Good and Bad Children
By Robert Louis Stevenson


Children, you are very little,
And your bones are very brittle;
If you would grow great and stately,
You must try to walk sedately.

You must still be bright and quiet,
And content with simple diet;
And remain, through all bewild'ring,
Innocent and honest children.

Happy hearts and happy faces,
Happy play in grassy places--
That was how in ancient ages,
Children grew to kings and sages.

But the unkind and the unruly,
And the sort who eat unduly,
They must never hope for glory--
Theirs is quite a different story!

Cruel children, crying babies,
All grow up as geese and gabies,
Hated, as their age increases,
By their nephews and their nieces.

--------


All day Wednesday I had young guys in tight shirts in my house. Unfortunately the reason they were here was to put my house back together and neither spoke much English. The good news is that there is now a cabinet in my kids' bathroom again (which is actually much nicer than the one that got ruined in the flood) and instead of a hole there is a mismatched piece of drywall in the living room ceiling. The bad news is that there were hammers and drills and scrapers and some knife-cutting-drywall thing that was worse than fingers on a chalkboard. told me about ("Write Something You Miserable Fuck") and made me smile a lot, because while I routinely write much more than ten minutes a day, I've given up thinking that writing a rushed novella in a month is going to lead to anything bigger. What I need to do is write a non-rushed novel over several months without drills interrupting me.

But things are progressing, if more slowly and at greater expense than we had hoped, and the guys left around dinnertime so we could eat a modified Dia de los Muertos feast (all right, mostly this was an excuse for Mexican food) and then get ready for trick-or-treating. The kids both wore heavy capes and scary masks and gloves; I wore a much flimsier cape and a big lacy blouse and black velvet skirt and witch hat (which did not stay on long, as it made my head sweat). We had fewer visitors than last year but still a good number, and the kids came home with an absolutely terrifying collection of junk, of which my favorite items were 150-calorie packs of Wheat Thins. (Well, those were what I admired the most; my favorite items were the Almond Joys!)
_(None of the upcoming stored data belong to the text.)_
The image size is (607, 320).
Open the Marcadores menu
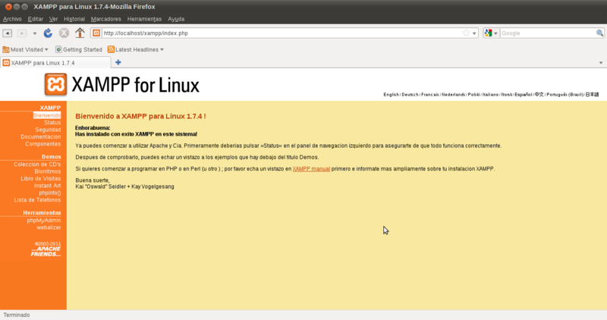105,18
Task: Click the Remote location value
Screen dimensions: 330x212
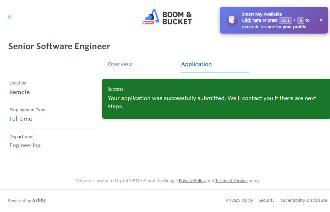Action: (x=20, y=92)
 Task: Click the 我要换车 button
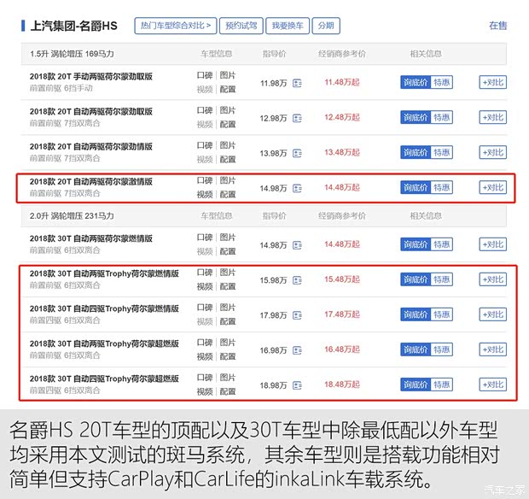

My children and Adam's best friend trick-or-treating. Don't I have handsome sons? *sighs proudly*


Our jack-o-lanters on the front stoop...


...and the tea light glowing in the candle holder to show kids where the edge of the steps are...


...cannot compete with some of the more impressively carved pumpkins in the neighborhood.


There are neighbors who celebrate the Day of the Dead...


...and neighbors who just enjoy tissue paper ghosts in their trees.


And here I am, in my fancy Spider Woman cape since I had to loan older son my heavy velvet one to trick-or-treat in.


Once again, my handsome sons!


I had a somewhat hectic viewing of Pushing Daisies due to the knocking at the door, but I did manage to enjoy it enormously anyway. The Doctor Seuss-style history of why Ned hates Halloween (I keep wanting to call him "the piemaker" like the narrator does), including that deep-seated childhood nightmare -- being sent off to boarding school and forgotten entirely -- is beautifully done, hilarious and sad at the same time, and Olive's past in the "Jock-Off 2000" had me howling. And the acting is universally wonderful, and it's actually much sexier to watch these people who can't ever have sex than most of the set-up UST on most shows....I adore this series.

And I managed to get the laundry folded while waiting for people at the door, and moved the upstairs bookcase out of the way so that one wall at least can be painted on Thursday, when in the afternoon while the paint and sealer are drying, we are going with my in-laws to Gambrill, Gathland and Washington Monument State Parks as we do each year to picnic, hike and see the leaves.